Magic is Like Cake

Magic is Like Cake

Magic is Like Cake Image

I am a magically inclined autistic individual. Pattern recognition and working out sorting the differences in categories is my forte. Sorting magics in the social media era has been an interesting mindfuck. Like everything on social media, the pretty magic gets the most traction. The photoshopped picture of a woman in all black, with black smoke through the air in the local cemetery gets far more traction on social media than the person walking around the cemetery singing to the forgotten deceased. The beautifully laid out tarot spread with flower petals and crystals artfully laid around it is going to get a lot more traction than the elder walking through the field drowsing for a well.

It has always bothered me.

I simultaneously understand that we are attracted to the aesthetically pleasing while I also understand that, typically, if the energy is being spent on the photoshoot, there's less to spend on the working itself. It has been a difficult task to readjust my thinking in order to enjoy and learn from all aspects of magic work in this social media area. We like what looks good. It is human nature.

What else looks good? Cake. Some cakes….

The aesthetically pleasing also happens to be some of the more accessible magic workings. “Come on witches! First of the month, blow your cinnamon out the door!” is very accessible. Conjuring a spirit is not. Controversial thing: Not everyone can do all magic work. Some people will never be able to do specific work, say... spirit possession, contacting the dead, working with a specific divination method. The more specialized something is, the less amount of people are able to successfully do it. This is not a superior/inferior or good/bad thing. It’s a skill and accessibility matters. Similar to cake. Most people have access to a box of cake mix.
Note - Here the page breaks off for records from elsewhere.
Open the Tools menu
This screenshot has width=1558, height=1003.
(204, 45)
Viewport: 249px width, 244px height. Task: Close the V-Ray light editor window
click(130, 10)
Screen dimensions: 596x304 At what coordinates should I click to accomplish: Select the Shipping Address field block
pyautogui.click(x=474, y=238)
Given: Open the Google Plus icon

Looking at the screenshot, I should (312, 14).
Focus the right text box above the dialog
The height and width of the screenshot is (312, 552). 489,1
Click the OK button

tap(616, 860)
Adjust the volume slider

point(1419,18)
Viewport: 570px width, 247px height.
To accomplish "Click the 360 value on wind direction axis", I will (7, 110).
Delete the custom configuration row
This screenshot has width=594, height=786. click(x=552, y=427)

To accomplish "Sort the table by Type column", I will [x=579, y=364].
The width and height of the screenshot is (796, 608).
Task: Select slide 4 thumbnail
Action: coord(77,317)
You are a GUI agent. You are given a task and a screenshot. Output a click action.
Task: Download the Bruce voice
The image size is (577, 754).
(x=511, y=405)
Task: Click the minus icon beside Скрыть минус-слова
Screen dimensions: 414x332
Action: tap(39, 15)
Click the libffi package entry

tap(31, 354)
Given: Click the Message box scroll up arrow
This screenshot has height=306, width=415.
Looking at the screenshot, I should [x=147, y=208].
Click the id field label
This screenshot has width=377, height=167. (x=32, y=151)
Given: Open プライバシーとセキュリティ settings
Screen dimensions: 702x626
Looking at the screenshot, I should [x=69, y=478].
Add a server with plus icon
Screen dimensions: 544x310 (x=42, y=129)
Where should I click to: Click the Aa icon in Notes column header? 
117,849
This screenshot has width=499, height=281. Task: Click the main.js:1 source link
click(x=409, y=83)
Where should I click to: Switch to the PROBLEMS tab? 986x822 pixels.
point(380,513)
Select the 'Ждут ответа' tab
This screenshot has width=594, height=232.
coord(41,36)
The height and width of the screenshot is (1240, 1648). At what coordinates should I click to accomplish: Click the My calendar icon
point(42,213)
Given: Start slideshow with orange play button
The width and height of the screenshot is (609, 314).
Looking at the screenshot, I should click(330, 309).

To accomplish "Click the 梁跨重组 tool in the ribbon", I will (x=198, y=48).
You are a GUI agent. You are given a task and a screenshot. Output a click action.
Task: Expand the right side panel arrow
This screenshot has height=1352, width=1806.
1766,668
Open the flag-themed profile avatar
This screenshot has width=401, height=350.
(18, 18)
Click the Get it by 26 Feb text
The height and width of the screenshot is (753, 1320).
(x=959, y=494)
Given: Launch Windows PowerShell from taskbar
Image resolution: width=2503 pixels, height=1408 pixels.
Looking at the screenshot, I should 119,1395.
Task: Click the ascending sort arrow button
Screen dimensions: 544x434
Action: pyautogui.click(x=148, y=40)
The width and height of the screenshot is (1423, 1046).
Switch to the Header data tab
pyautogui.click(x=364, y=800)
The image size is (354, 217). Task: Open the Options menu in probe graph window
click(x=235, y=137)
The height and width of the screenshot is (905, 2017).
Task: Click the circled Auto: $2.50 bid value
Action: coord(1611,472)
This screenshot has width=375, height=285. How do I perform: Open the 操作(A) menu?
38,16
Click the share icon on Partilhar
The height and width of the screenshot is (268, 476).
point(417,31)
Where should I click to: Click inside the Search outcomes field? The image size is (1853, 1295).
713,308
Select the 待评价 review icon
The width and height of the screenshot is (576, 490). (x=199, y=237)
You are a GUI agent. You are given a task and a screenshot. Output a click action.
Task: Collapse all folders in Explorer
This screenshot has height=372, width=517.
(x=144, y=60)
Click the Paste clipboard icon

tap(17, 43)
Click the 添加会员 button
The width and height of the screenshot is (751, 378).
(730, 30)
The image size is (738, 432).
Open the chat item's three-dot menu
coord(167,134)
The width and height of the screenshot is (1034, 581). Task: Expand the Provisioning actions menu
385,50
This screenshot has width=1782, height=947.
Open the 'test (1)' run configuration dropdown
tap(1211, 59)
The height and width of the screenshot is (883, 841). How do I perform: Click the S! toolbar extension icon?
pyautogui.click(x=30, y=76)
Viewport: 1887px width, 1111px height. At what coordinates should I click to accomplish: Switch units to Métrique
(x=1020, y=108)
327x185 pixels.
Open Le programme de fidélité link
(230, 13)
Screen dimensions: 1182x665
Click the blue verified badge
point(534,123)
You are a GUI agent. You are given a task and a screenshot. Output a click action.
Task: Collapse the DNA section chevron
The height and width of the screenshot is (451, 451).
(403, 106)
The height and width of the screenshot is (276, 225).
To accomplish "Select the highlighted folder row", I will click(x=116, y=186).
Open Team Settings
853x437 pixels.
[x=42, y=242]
Not everyone can make a life-like, life-size, Bluey cake. However, both the boxed cake mix, made in a regular pan and the life-like, life-size Bluey cake... they’re both cake, they can both be delicious, they’re both edible. Cake, magic, needs to be accessible. Unlike with cake, where more elaborate designs often mean less accessibility, pretty magic tends to be the most accessible kind. I cannot make a seven layer wedding cake. I can make a delicious carrot cake, from a box or from scratch. Sometimes I don’t have the patience or energy to make it from scratch and a box cake will do just fine. Not everyone has the skill, time or energy to build a seven layer wedding cake. Sometimes they need the Betty Crocker cake mix and IT’S STILL CAKE. Sometimes you don’t have the skill, time or energy to build a complex magical working so you use a pre-made spellkit from the spook store, IT’S STILL MAGIC.

The difference here is that the accessible magic is typically aesthetically pleasing whereas the advanced cake is aesthetically pleasing. If you are magically at the Betty Crocker cake mix level and you want to build a seven lawyer wedding cake, or a life-like, life-size Bluey cake… you’ll need to put in years and years of work on the techniques needed. Pastry school is a lot of basics built up over and over, and magic is no different.

The magic, or cake, is not better. Not in spirit. One is simply more accessible, so more people can access it. Naturally, the more accessible, the more traction. The less accessible the less traction. 

Accessible magic is needed. Advanced magic is needed.